Malawi loses K970bn from tax incentives in five years-ActionAid

Malawi  has lost almost K970 billion in five years through  tax incentives given to foreign investors  such as   in a bid to attract investment into the country,  this is according to a report by ActionAid seen by Nyasa Times.

The ActionAid report released in June indicates that from 2008 to 2012, in Malawi alone more than US$3 billion (K975 billion) “was foregone”, and that this is almost exactly the same amount as the corporate income tax raised during that period meaning that almost half of the country’s revenue is lost through such tax lapses.

It comes after United Nations Special Raportuer, Olivier De Schutter,  who was in Malawi , rubbished Kayerekera uranium mine deal between Malawi and Australian Paladin Mining Company saying the southern African country has had a raw deal that is robbing the poor.

The UN Raportuer said the uranium mining deal was one of the investments in Malawi through which the country is losing resources that could otherwise make a difference in food security and other pro-poor initiatives. He said in the life span of the mine Malawi is expected to lose almost US$281 million.

ActionAid Country Director, Martha Khonje: Ordinary people contribute to tax
ActionAid Country Director, Martha Khonje: Ordinary people contribute to tax

The ActionAid  report titled ‘Giving Us a Break: How Big Companies are Getting Tax Free Deals’  indicates that at global level developing countries combined lose between US$120 and US$160 billion in revenue a year through tax avoidance and that almost US$138 billion dollars in revenue could be raised every year if the developing countries eliminate some corporate tax incentives.

ActionAid International, has since urged Southern African Development Community (Sadc) governments currently meeting in Lilongwe to urgently review and remove such harmful tax incentive which it calls the trend a global tax scandal.

Speaking to reporters ahead of the Sadc Heads of State Summit which opens on Saturday, ActionAid Africa Advocacy Coordinator Henry Malumo said he appreciates the efforts being made in the Sadc region on its attempts to come up with standard guidelines on investors, but he said there is need to speed up the process.

“ We are calling on the new Chairperson President Joyce Banda to demonstrate renewable action on this.”

“It is immoral to give tax holiday to a multi-million dollar foreign company while denying the same to a local company,”  Malumo said.

He added: “We feel that Sadc is not poor, it is too wealth and has got all the resources unfortunately we are losing out because the investors are exploiting the region.”

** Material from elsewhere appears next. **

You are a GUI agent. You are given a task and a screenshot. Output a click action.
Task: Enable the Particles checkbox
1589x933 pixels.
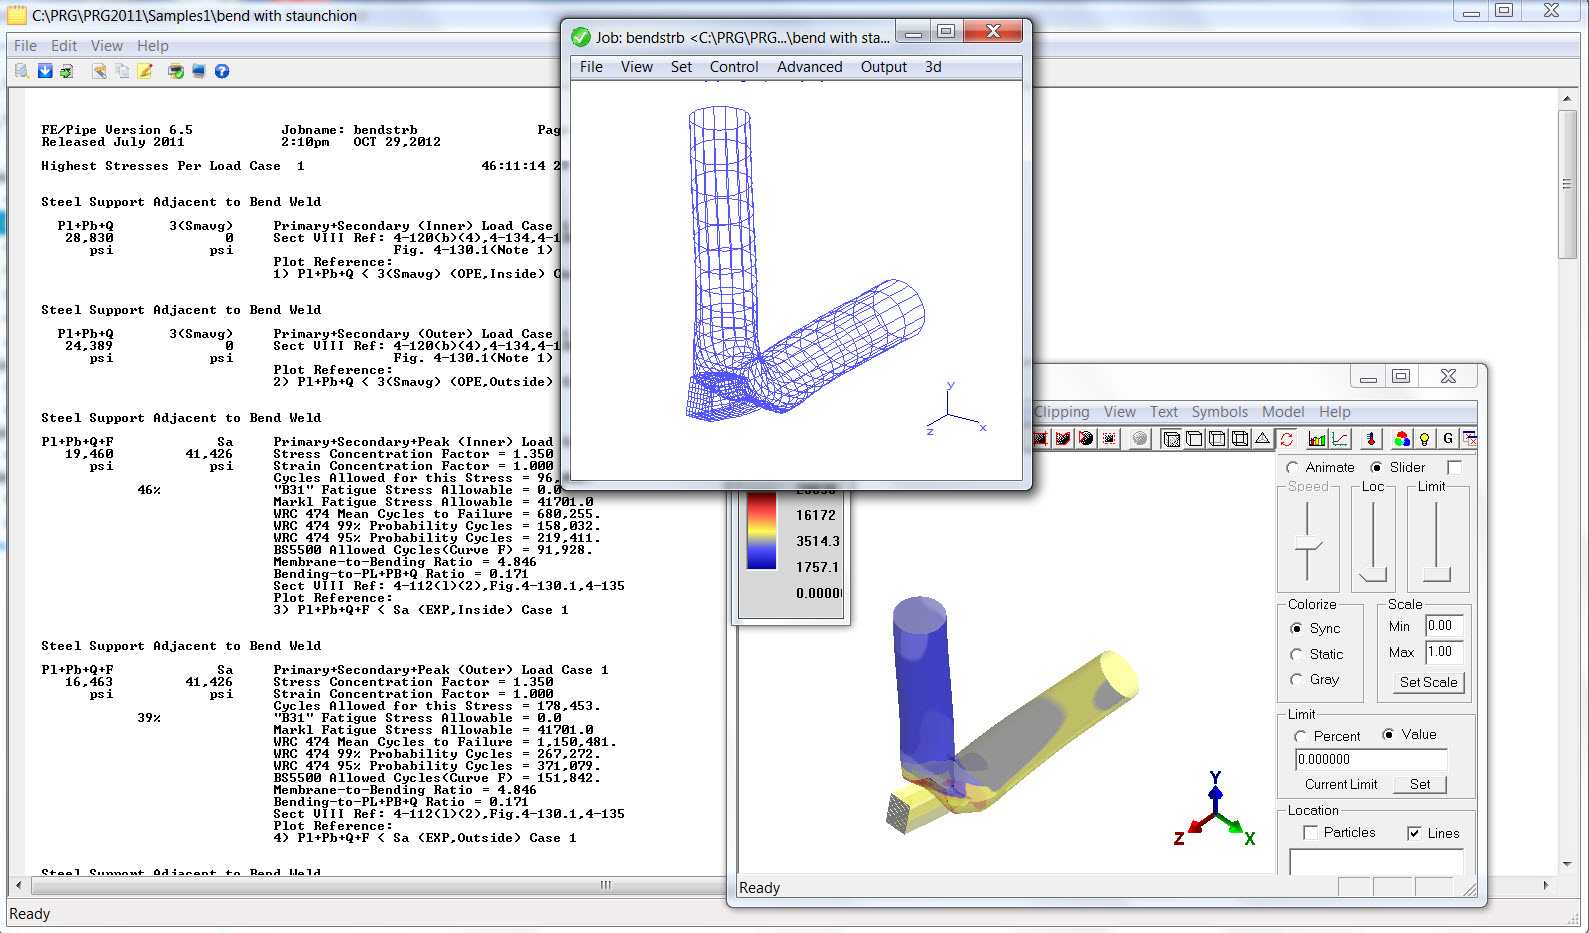[x=1311, y=833]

ActionAid Malawi Country Director Martha Khonje said it was sad that despite recent increases in foreign investment, there has not been a significant increase in corporate tax contribution to the national budget which is currently at 16 percent.

“The bulk of our taxes come from value added tax or custom duty. It is basically the ordinary people contributing more to the budget,” she said.

Khonje said at the rate the country is losing out on the taxes it would not be able to achieve its development goals.

And the  UN envoy  bemoaned that due to illicit financial flows, tax envasion as well as tax incentives that the country offer to both domestic and foreign companies currently Malawi was failing to get maximum use of its resources.

De Schutter said that revenue losses from special tax incentives to Paladin Africa Mining alone are estimated at almost K67 billion (US$205 milion) since the mine started its operations and could reach almost K92 billion (US$281 million) over its13-year lifespan.

“Paladin alone is costing the budget more than US$20 million (almost K8 billion) a year in taxes,” he said.

He added: “I am convinced that unless combined with a comprehensive enhancement and optimisation of tax revenue, current macro-economic reforms may not have substantive positive impacts. There is need for
Malawi to examine its national tax laws and policies towards preventing illicit capital flight. As mining develops, Malawi can simply not afford business-as-usual.”

De Schutter said it is estimated that the country has lost over 10 percent of its growth domestic product (GDP) to illicit outflows and tax evasion over the period 1980 to 2009.